(Pixel coordinate grounding data)
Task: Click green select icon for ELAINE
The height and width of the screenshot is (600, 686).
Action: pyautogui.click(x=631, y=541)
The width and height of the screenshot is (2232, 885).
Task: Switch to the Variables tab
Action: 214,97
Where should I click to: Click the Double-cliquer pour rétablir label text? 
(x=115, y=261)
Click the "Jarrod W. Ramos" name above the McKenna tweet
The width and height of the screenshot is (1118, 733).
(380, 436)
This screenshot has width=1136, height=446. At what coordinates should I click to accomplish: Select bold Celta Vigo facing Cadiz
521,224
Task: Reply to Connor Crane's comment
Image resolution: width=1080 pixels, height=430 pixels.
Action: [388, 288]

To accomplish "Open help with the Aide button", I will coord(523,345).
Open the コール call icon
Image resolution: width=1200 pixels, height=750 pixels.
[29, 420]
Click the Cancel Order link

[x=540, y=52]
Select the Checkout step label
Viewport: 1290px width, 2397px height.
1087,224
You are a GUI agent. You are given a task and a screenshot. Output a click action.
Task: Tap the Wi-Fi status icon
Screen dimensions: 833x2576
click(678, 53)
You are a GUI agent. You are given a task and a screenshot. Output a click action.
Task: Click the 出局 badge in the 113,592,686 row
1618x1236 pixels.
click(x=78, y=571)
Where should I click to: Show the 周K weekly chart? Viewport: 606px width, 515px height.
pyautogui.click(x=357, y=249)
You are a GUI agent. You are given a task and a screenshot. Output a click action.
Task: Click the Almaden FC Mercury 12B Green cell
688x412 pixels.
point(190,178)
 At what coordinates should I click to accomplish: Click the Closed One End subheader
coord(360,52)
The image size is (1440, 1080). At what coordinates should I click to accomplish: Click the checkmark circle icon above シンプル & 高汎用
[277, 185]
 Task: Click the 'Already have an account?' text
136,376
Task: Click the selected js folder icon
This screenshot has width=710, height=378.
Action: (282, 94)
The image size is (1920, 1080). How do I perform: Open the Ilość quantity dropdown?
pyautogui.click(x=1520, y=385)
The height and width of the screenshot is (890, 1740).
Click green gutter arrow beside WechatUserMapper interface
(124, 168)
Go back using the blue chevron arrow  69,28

__TASK INSTRUCTIONS__. Print from the line containing "This screenshot has width=1136, height=446." to the last line above, exactly as written.

__SOLUTION TO THE EXERCISE__.
This screenshot has width=1136, height=446. At what coordinates should I click to accomplish: Select bold Celta Vigo facing Cadiz
521,224
Task: Reply to Connor Crane's comment
Image resolution: width=1080 pixels, height=430 pixels.
Action: [388, 288]

To accomplish "Open help with the Aide button", I will coord(523,345).
Open the コール call icon
Image resolution: width=1200 pixels, height=750 pixels.
[29, 420]
Click the Cancel Order link

[x=540, y=52]
Select the Checkout step label
Viewport: 1290px width, 2397px height.
1087,224
You are a GUI agent. You are given a task and a screenshot. Output a click action.
Task: Tap the Wi-Fi status icon
Screen dimensions: 833x2576
click(678, 53)
You are a GUI agent. You are given a task and a screenshot. Output a click action.
Task: Click the 出局 badge in the 113,592,686 row
1618x1236 pixels.
click(x=78, y=571)
Where should I click to: Show the 周K weekly chart? Viewport: 606px width, 515px height.
pyautogui.click(x=357, y=249)
You are a GUI agent. You are given a task and a screenshot. Output a click action.
Task: Click the Almaden FC Mercury 12B Green cell
688x412 pixels.
point(190,178)
 At what coordinates should I click to accomplish: Click the Closed One End subheader
coord(360,52)
The image size is (1440, 1080). At what coordinates should I click to accomplish: Click the checkmark circle icon above シンプル & 高汎用
[277, 185]
 Task: Click the 'Already have an account?' text
136,376
Task: Click the selected js folder icon
This screenshot has width=710, height=378.
Action: (282, 94)
The image size is (1920, 1080). How do I perform: Open the Ilość quantity dropdown?
pyautogui.click(x=1520, y=385)
The height and width of the screenshot is (890, 1740).
Click green gutter arrow beside WechatUserMapper interface
(124, 168)
Go back using the blue chevron arrow  69,28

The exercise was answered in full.